## Work request
Everything from the line containing "Image resolution: width=602" through the final line of the entries must be repeated exactly, and only that, without pictures.

## Given records
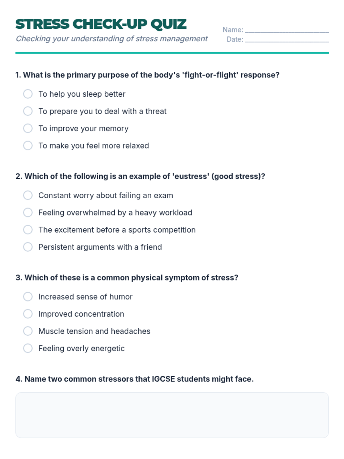
Task: Pick 'Persistent arguments with a friend' option
Action: [28, 247]
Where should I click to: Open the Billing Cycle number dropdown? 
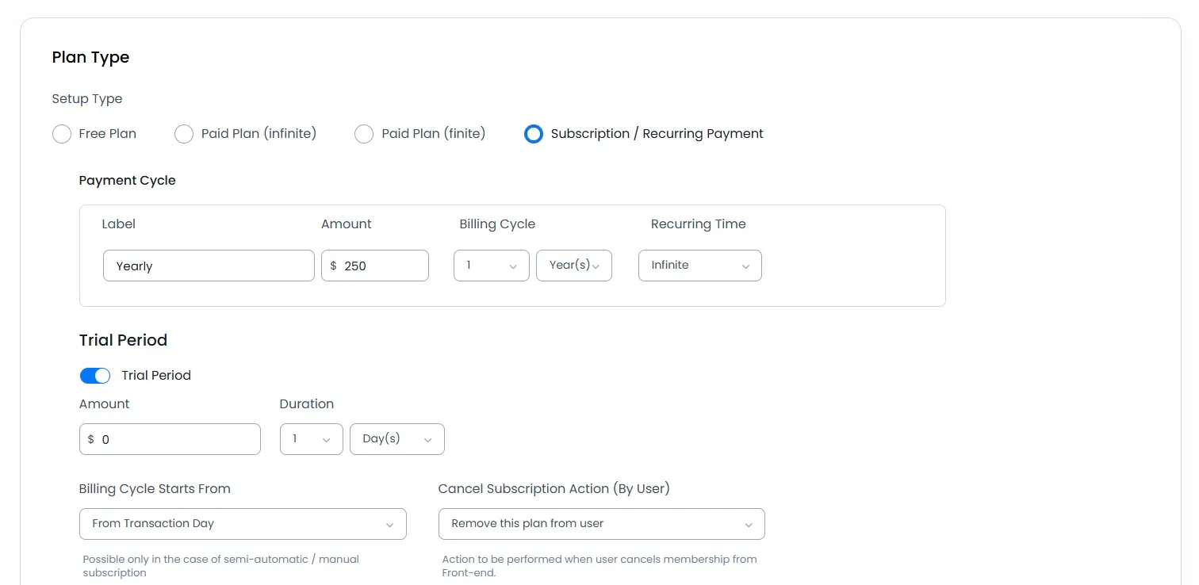491,266
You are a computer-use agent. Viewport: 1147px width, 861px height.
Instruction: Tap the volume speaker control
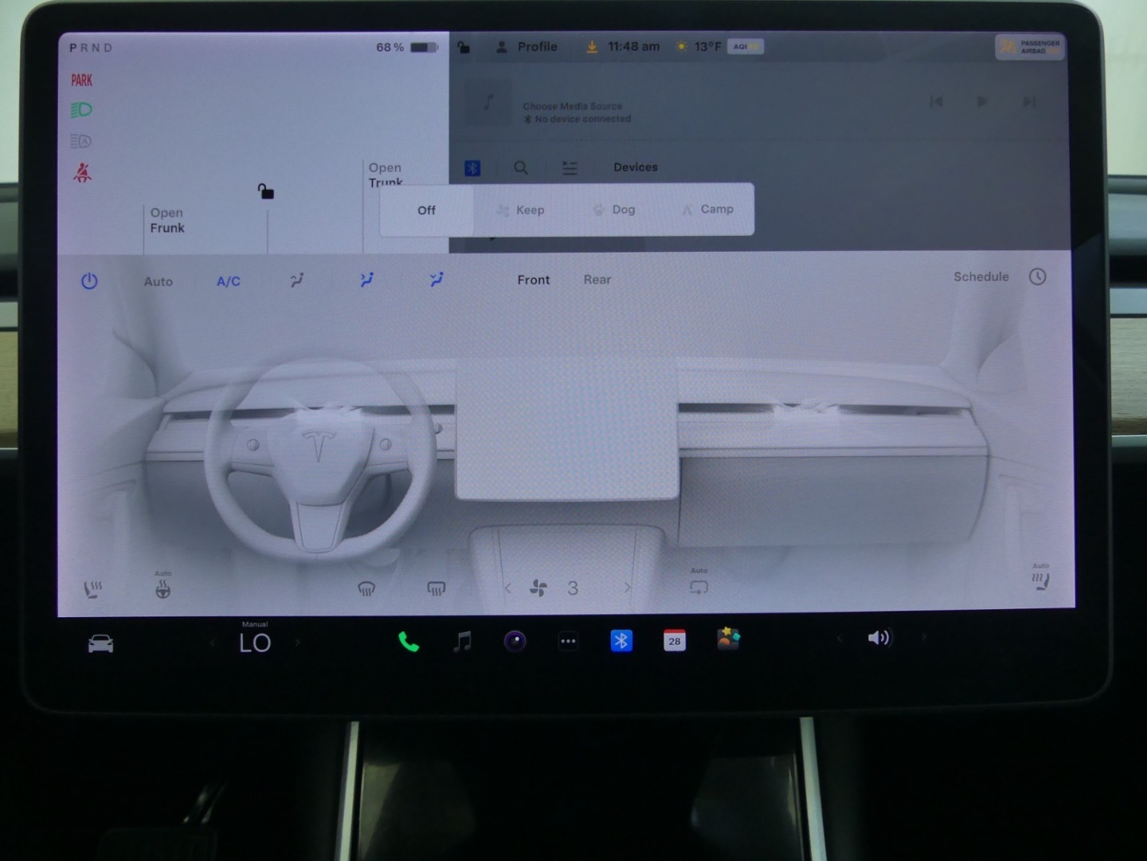click(879, 638)
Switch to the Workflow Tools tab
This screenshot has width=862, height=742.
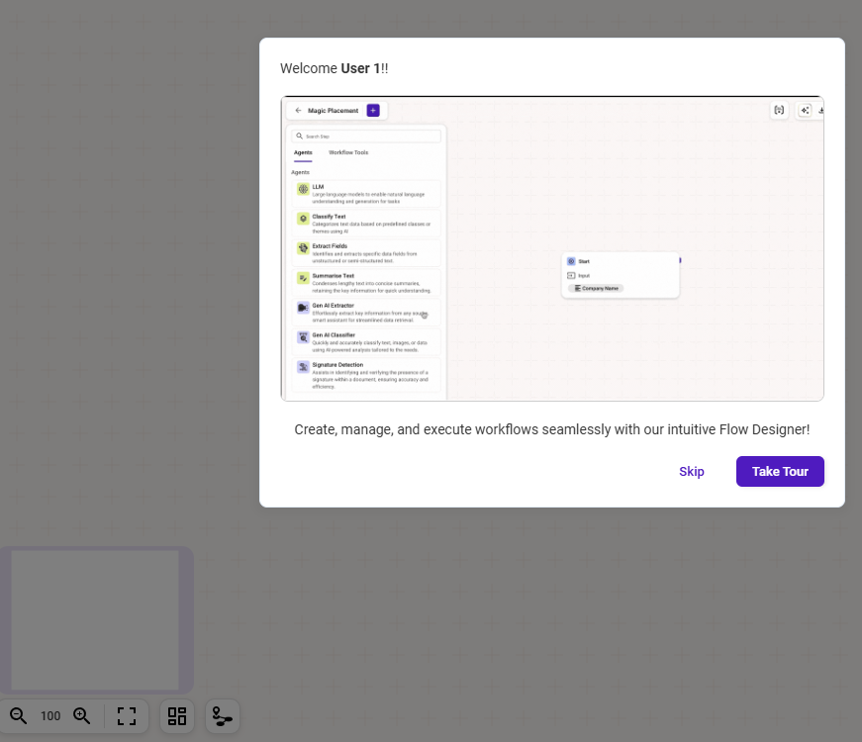click(348, 152)

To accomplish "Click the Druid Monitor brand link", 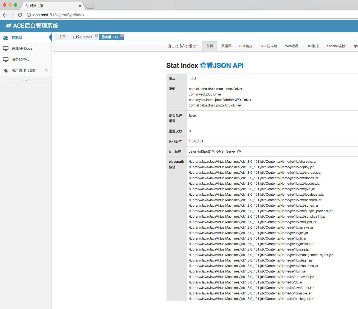I will pyautogui.click(x=182, y=46).
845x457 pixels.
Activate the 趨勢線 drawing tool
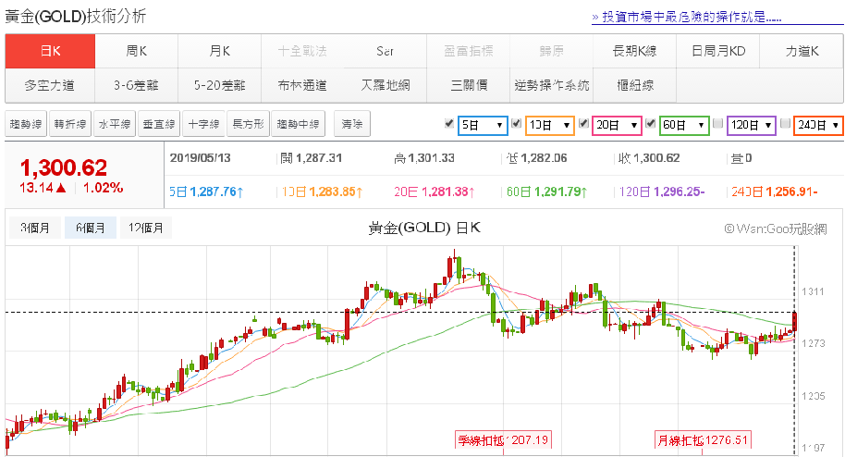tap(25, 124)
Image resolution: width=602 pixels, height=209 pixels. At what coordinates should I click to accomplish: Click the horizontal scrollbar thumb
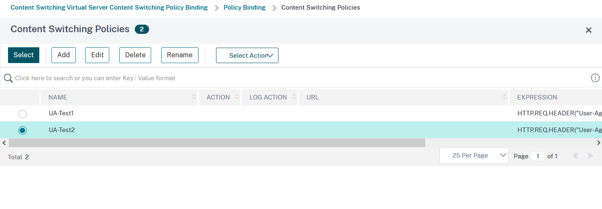pos(216,143)
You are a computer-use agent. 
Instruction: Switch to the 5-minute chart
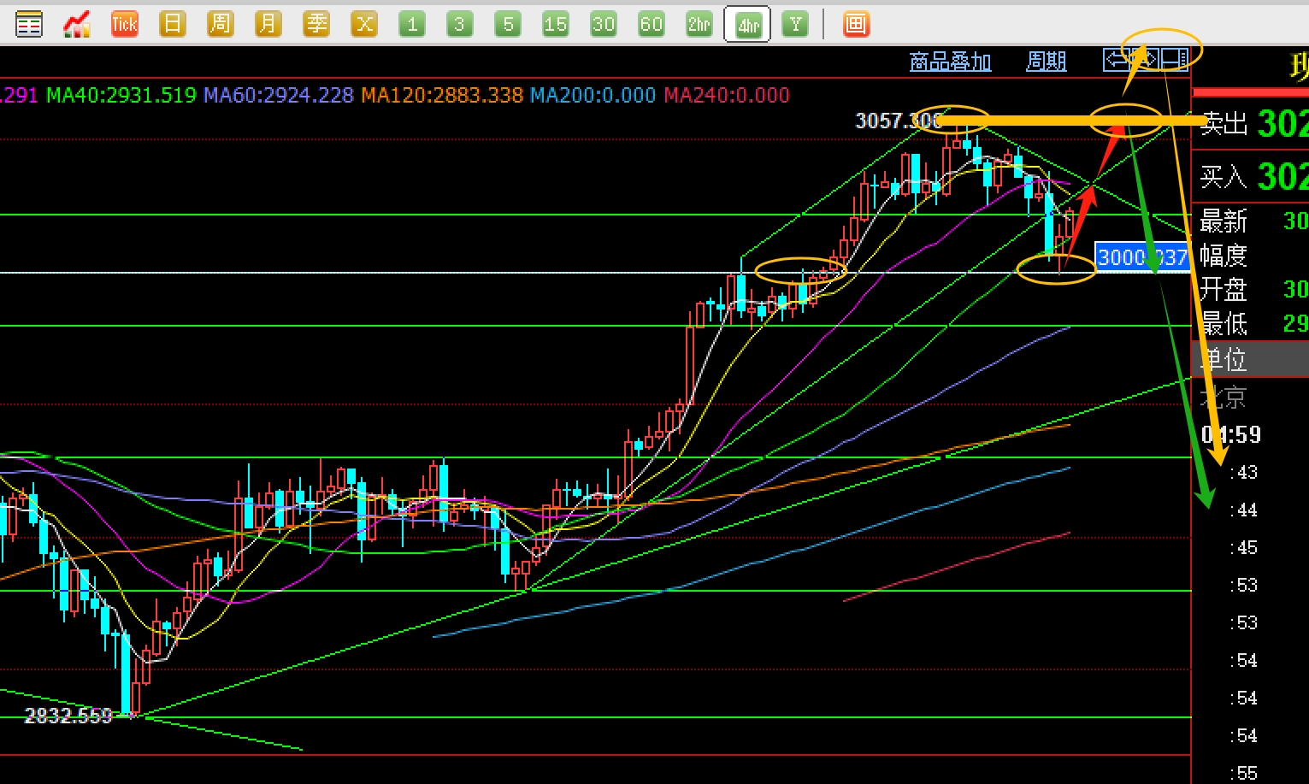click(508, 24)
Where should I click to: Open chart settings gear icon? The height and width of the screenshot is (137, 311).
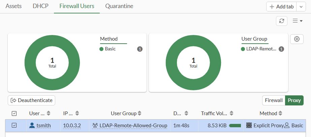click(297, 39)
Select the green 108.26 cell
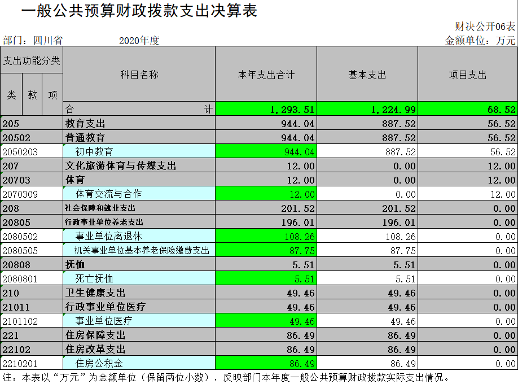518x384 pixels. point(266,236)
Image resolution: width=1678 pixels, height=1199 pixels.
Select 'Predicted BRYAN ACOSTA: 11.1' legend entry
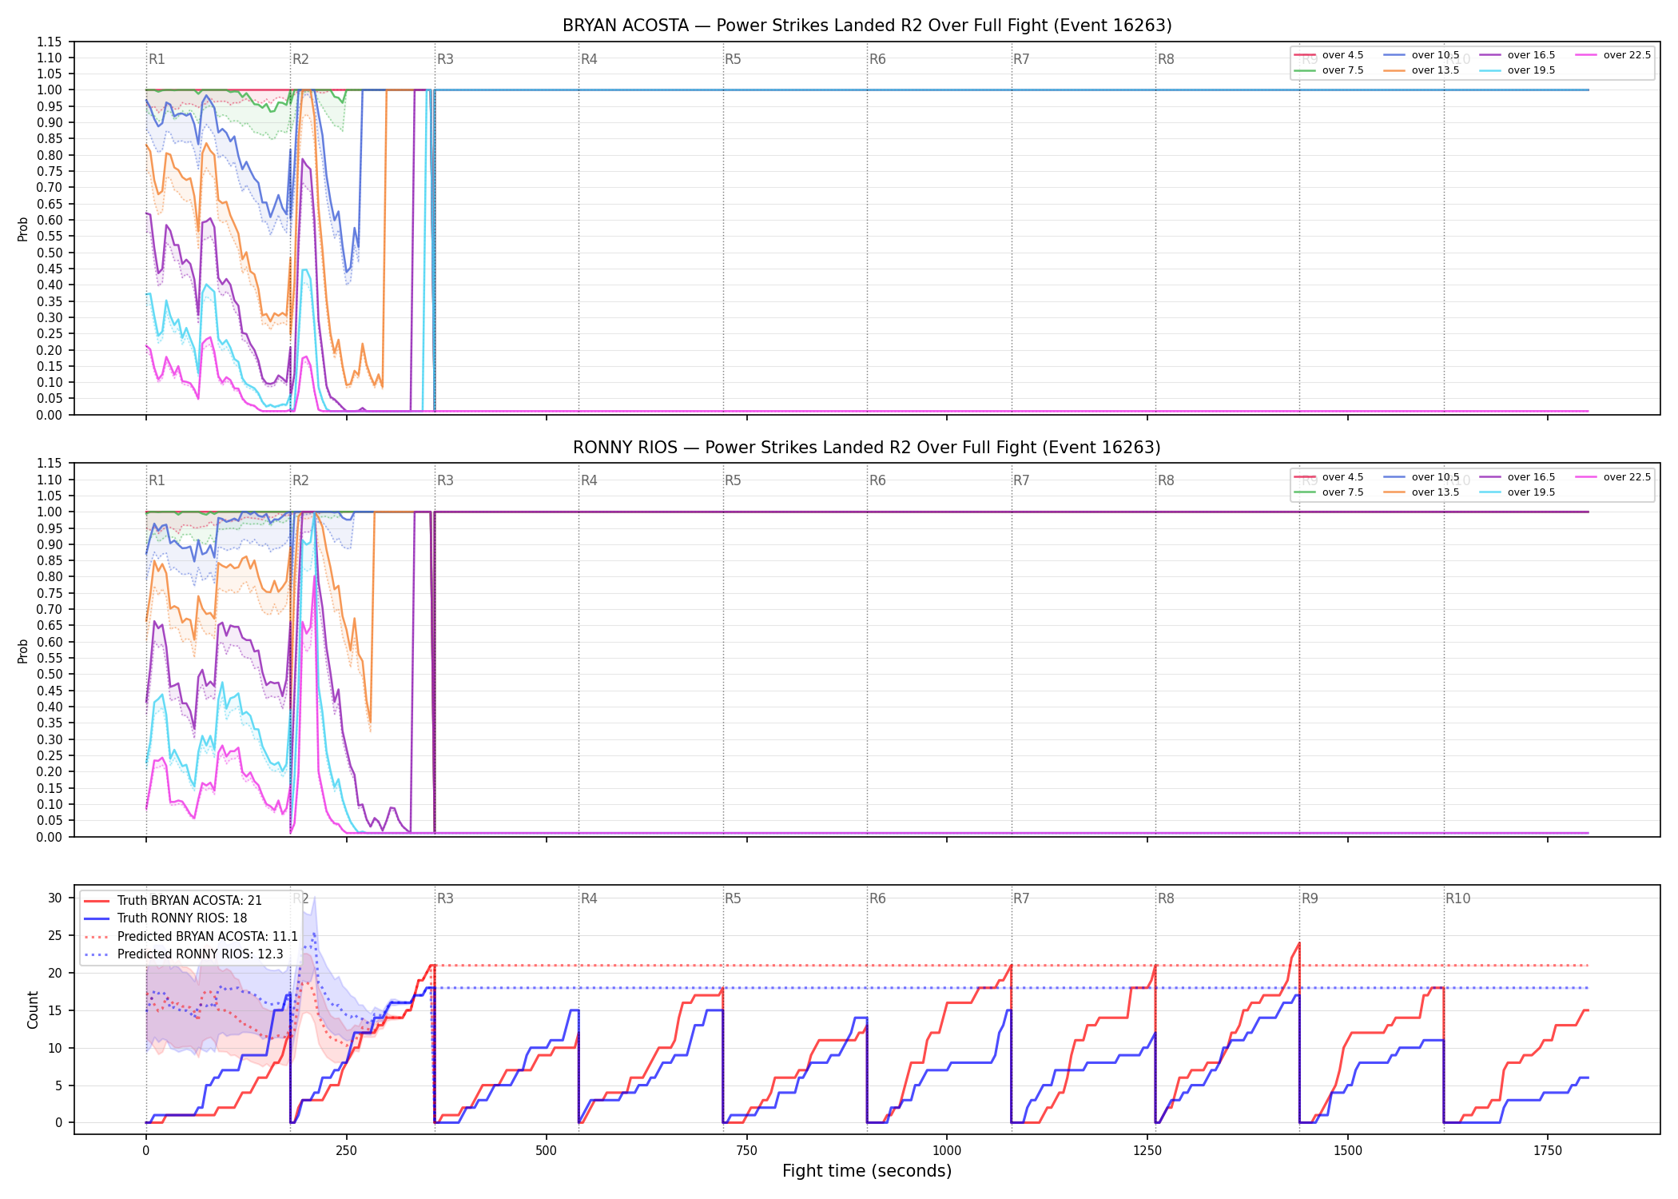[x=191, y=937]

## Solution
Image resolution: width=602 pixels, height=209 pixels. At what coordinates should I click to accomplish: Click the horizontal scrollbar thumb
pos(216,143)
You are a computer-use agent. 
Instruction: Switch to the 5-minute chart
click(508, 24)
Where should I click to: Open chart settings gear icon? The height and width of the screenshot is (137, 311).
click(297, 39)
Select the green 108.26 cell
518x384 pixels. point(266,236)
Image resolution: width=1678 pixels, height=1199 pixels.
Select 'Predicted BRYAN ACOSTA: 11.1' legend entry
[x=191, y=937]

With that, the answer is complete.